### Reading passage
*** Begin section ***

The publicity for the new Montreux collection describes the Philadelphian pianist as 'a force of nature in the maelstroms of jazz improvisation.' Tyner was a leftie and able to generate a thunderous rhythmic power from the bass notes of the piano. This was allied to a surprising delicacy in his melodic explorations along the treble keys, which created a palpable sense of tension and made him such a distinctive stylist. Coltrane talked of his 'exceptionally well developed sense of form, both as a soloist and an accompanist. Invariably in our group, he will take a tune and build his own structure for it.' The proof of the pudding is in Le Chant du Monde's 7-CD set of John Coltrane's European tour of 1961, which I pounced on with unbridled joy in a sale a few years back. There are (count 'em) nine versions of the evergreen 'My Favourite Things' and, as often as not, it's Tyner's even more than Coltrane's improvisations on a fairly facile theme that transport me into fresh astral realms.

Just as I find it impossible to listen to John Coltrane's late explorations, Tyner left the fold because all he could hear 'was a lot of noise. I didn't have any feeling for the music, and when I don't have feelings for music, I don't play.' One of the great things about McCoy Tyner was that he didn't dabble. He barely bothered with the electric piano, but kept to the acoustic instrument. While so many of his contemporaries were trying their hands at jazz-funk or fusion of some sort, Tyner's playing and albums of the era remain resolutely his own, always firmly rooted in rhythm, melody and feeling.

As giants go, he was a gentle one. It was only when I saw him live at the Nordsee Jazz Festival in the Eighties – with his regular trio of the time and trumpeter Freddie Hubbard as (somewhat awkward) special guest – that I appreciated how imposing a figure he was: not in an outsize Oscar Peterson way, but just a big powerful man with big hands. For such a modest, humble man who was capable of great tenderness, certainly in his music, he appeared larger than life – at least until his last years when his comparative frailty was rather shocking to behold and made you fear that he wasn't much longer for this world. In fact, he died eight years after this video, in 2020, at the age of 81, which is quite a respectable age for a hard-working jazz musician. As it is, he left three labels each with its own considerable recorded legacy: Blue Note, Impulse! and Milestone.

But he didn't dabble in drugs and he looked after himself, so he should by rights be with us still. I count it as a particular blessing that I managed to see this musical demigod even if only once live in concert. As writer and former leader of the fusion band Nucleus, Ian Carr wrote, 'His music is an affirmation, an exultation in being alive.'

Affirmative, Captain.

*** End section ***

### Data for review

*** Begin section ***

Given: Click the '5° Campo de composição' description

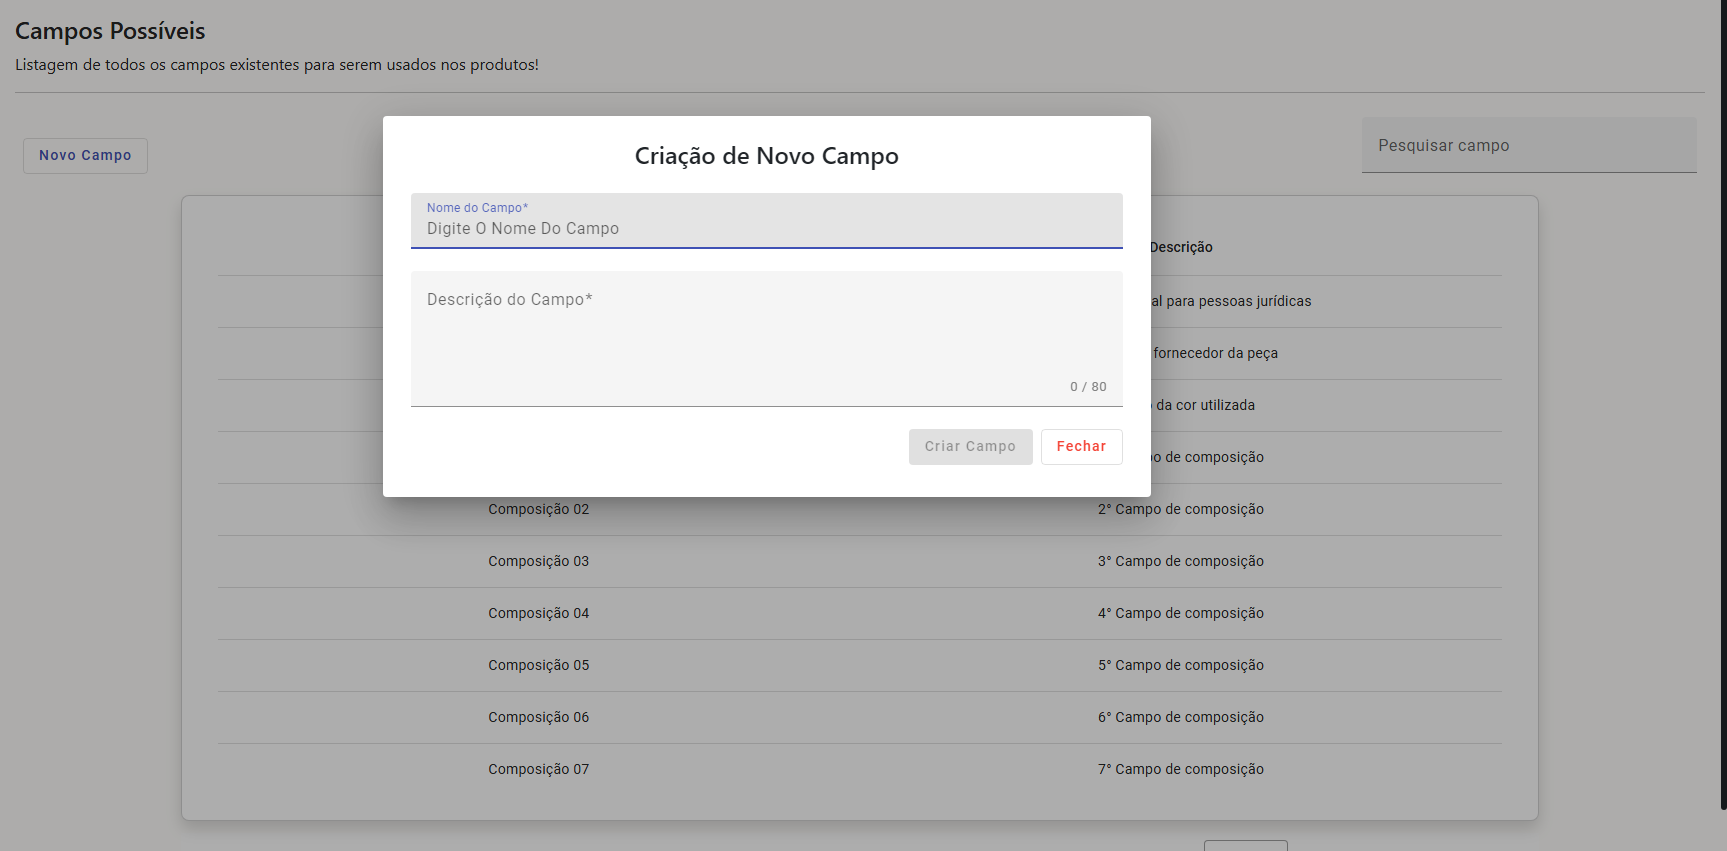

*** End section ***
*** Begin section ***

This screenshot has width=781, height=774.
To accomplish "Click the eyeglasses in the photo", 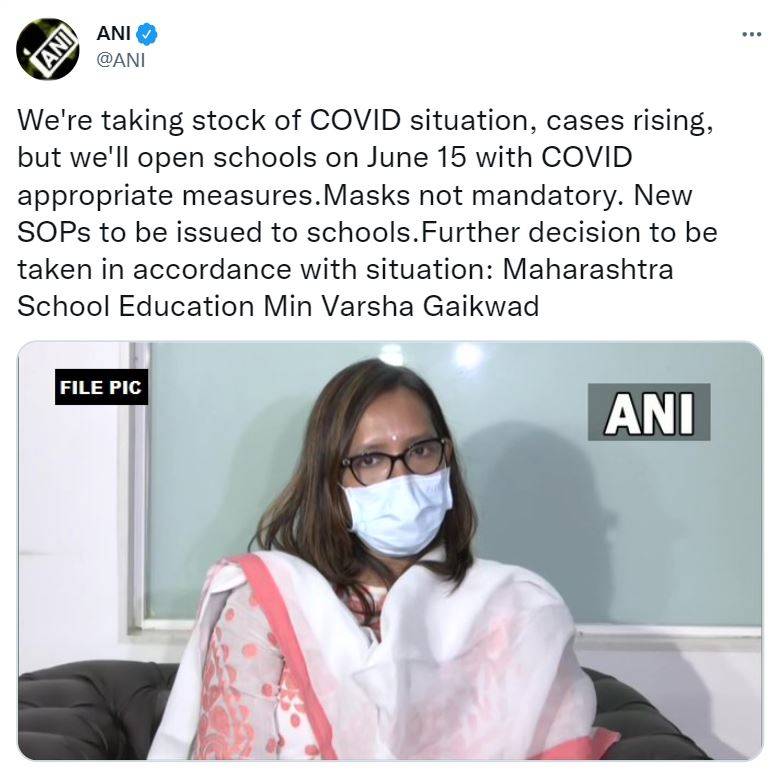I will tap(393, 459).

*** End section ***

### Required action 1
According to the McCoy Tyner piece, which three labels hold Tyner's recorded legacy?
### Required action 2
Rewrite the part of the McCoy Tyner piece starting at "But he didn't" and ending at "Affirmative, Captain.", with "demigod" replaced by "giant".
The listing has no connection to the McCoy Tyner piece.

### Response 1
Blue Note, Impulse! and Milestone.

### Response 2
But he didn't dabble in drugs and he looked after himself, so he should by rights be with us still. I count it as a particular blessing that I managed to see this musical giant even if only once live in concert. As writer and former leader of the fusion band Nucleus, Ian Carr wrote, 'His music is an affirmation, an exultation in being alive.'

Affirmative, Captain.